Success and Failure
In reading through the Exodus accounts recently and more particularly, the call of God on Moses’ life, I realized a very important principle that I’ve often thought to be true, but never really had it confirmed quite like this until now.
In Exodus 5, just after things began getting hard for the Israelites upon Moses’ reluctant obedience, Moses has this conversation with God.
22 So Moses went back to the LORD and asked, “Lord, why have You caused trouble for this people? And why did You ever send me? 23 Ever since I went in to Pharaoh to speak in Your name he has caused trouble for this people, and You haven’t delivered Your people at all.”

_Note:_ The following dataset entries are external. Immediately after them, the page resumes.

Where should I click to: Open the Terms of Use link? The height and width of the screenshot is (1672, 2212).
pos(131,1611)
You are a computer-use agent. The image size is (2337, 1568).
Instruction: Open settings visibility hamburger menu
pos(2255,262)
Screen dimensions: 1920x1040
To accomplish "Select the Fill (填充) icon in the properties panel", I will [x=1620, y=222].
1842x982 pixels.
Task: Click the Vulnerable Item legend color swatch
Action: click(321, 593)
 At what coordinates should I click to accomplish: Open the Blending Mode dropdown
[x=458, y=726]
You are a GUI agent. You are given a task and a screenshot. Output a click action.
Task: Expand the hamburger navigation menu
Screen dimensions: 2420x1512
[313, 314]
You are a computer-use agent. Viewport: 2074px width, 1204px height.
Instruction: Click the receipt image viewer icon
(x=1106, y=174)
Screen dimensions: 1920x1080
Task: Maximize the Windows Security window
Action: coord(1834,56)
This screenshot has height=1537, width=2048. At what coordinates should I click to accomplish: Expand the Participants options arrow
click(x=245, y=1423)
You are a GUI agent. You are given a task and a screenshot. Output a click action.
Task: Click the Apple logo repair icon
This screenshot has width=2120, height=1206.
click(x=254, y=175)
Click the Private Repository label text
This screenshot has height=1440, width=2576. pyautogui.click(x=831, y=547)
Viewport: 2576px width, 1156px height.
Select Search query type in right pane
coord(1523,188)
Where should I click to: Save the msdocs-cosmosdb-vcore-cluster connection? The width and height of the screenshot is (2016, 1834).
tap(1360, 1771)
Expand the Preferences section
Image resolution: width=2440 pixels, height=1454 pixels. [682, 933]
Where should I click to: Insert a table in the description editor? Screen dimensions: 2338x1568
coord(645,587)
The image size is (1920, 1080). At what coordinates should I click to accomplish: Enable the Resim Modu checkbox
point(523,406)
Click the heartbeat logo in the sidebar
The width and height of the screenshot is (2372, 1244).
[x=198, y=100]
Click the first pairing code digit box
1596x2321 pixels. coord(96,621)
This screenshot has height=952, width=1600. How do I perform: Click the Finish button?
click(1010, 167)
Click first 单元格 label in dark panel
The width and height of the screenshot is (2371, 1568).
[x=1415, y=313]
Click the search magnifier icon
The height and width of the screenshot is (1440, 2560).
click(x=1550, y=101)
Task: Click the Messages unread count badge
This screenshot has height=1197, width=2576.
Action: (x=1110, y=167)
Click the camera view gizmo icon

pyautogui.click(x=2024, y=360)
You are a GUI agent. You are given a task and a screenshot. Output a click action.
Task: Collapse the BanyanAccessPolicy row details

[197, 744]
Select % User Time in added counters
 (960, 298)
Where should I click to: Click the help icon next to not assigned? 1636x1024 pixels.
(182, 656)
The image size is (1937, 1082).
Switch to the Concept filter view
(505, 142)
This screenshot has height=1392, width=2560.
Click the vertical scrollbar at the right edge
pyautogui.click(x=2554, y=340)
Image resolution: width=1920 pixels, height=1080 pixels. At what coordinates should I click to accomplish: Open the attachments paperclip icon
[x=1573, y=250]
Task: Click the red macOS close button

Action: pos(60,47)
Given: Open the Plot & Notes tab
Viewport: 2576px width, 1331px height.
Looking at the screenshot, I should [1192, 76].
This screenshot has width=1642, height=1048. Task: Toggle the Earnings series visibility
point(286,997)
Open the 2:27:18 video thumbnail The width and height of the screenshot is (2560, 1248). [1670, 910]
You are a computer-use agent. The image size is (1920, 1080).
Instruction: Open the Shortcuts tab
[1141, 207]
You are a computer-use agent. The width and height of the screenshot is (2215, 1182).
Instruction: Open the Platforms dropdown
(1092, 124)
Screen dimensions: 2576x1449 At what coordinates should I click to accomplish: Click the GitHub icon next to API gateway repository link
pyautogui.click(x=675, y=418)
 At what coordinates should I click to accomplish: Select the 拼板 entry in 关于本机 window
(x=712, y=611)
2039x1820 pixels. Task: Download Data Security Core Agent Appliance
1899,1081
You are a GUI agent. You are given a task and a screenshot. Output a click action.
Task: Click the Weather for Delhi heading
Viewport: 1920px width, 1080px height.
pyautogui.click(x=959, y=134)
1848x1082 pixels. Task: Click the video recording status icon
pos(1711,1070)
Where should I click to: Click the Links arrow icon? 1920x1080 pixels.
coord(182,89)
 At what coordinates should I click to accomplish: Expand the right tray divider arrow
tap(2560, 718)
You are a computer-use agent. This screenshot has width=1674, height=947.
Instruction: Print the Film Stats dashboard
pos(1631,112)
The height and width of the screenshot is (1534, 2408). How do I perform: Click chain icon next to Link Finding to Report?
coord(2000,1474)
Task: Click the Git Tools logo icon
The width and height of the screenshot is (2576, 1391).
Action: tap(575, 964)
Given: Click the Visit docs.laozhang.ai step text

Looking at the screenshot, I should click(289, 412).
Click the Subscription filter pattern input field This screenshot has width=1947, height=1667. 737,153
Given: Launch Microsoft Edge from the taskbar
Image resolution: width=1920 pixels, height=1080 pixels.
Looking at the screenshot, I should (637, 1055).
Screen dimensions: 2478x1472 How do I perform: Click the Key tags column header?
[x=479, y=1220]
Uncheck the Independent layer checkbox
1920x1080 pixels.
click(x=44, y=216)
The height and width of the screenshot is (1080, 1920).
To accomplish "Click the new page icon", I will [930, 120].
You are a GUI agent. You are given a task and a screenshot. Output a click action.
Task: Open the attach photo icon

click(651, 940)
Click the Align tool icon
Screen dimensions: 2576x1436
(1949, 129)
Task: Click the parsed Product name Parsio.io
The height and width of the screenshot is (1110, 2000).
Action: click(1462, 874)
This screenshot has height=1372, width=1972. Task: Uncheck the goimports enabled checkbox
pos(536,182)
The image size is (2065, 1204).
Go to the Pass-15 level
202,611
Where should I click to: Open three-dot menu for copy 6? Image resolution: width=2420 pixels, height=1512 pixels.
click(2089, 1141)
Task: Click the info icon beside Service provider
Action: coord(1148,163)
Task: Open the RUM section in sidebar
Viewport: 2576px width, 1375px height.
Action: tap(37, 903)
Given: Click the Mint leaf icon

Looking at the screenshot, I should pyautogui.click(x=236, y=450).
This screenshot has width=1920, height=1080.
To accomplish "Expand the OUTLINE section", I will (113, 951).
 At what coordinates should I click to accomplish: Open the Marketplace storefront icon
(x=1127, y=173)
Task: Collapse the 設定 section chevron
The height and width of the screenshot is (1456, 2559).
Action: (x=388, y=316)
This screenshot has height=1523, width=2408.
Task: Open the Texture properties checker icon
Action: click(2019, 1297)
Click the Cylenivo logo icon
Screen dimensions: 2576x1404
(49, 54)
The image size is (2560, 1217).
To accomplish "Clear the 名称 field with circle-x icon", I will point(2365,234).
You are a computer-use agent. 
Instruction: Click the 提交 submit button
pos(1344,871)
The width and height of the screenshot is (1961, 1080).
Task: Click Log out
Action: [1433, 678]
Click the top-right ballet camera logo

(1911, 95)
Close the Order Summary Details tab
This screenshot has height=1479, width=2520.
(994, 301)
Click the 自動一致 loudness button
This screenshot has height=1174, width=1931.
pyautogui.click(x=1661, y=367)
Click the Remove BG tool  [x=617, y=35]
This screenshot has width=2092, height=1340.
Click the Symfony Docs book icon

What we see here is the human heart in all its disgusting glory. The very moment that things started getting hard for Moses and the Hebrews, Moses began blaming God, even though God made it clear that Pharaoh would not listen … at least not at first. God made it clear to Moses that Pharaoh would harden his heart (or, more accurately, God would harden Pharaoh’s heart) and that getting through to him would be literally impossible for quite some time. Yet, in spite of knowing this, Moses still blamed God. He blamed God for giving him a task that was destined to fail the first eleven times (10 plagues, plus the “staff-becoming-snake-then-gobbling-the-other-staff-become-snakes” sign) before he would finally see victory.
While processing this story, I became aware of the following principle:
PRINCIPLE: Failure in a task does not necessarily mean that you have missed God’s voice. God may actually be the One setting you up for failure until He’s ready to give you the victory … in His timing.
In our results-based Christian subculture, we often equate failure with missing God’s will or not hearing God’s voice. But that just isn’t always the case. (i.e. If a church-plant “fails”, did the pastor and leaders miss God’s voice? Or did God want it to “fail” so that something greater could take place later on?)
To repeat this principle another way:
What looks like failure by the world’s definition, may not actually be failure.
And the reverse can likewise be true: What looks like success by the world’s definition, may not be success at all.
Moses’ situation certainly does not give us the right to justify our sin-soaked failures and the times that we definitely did miss God’s voice. But it certainly helps to clarify the issue of what success and failure really look like in God’s economy; namely, that they are often in utter contradistinction to our own.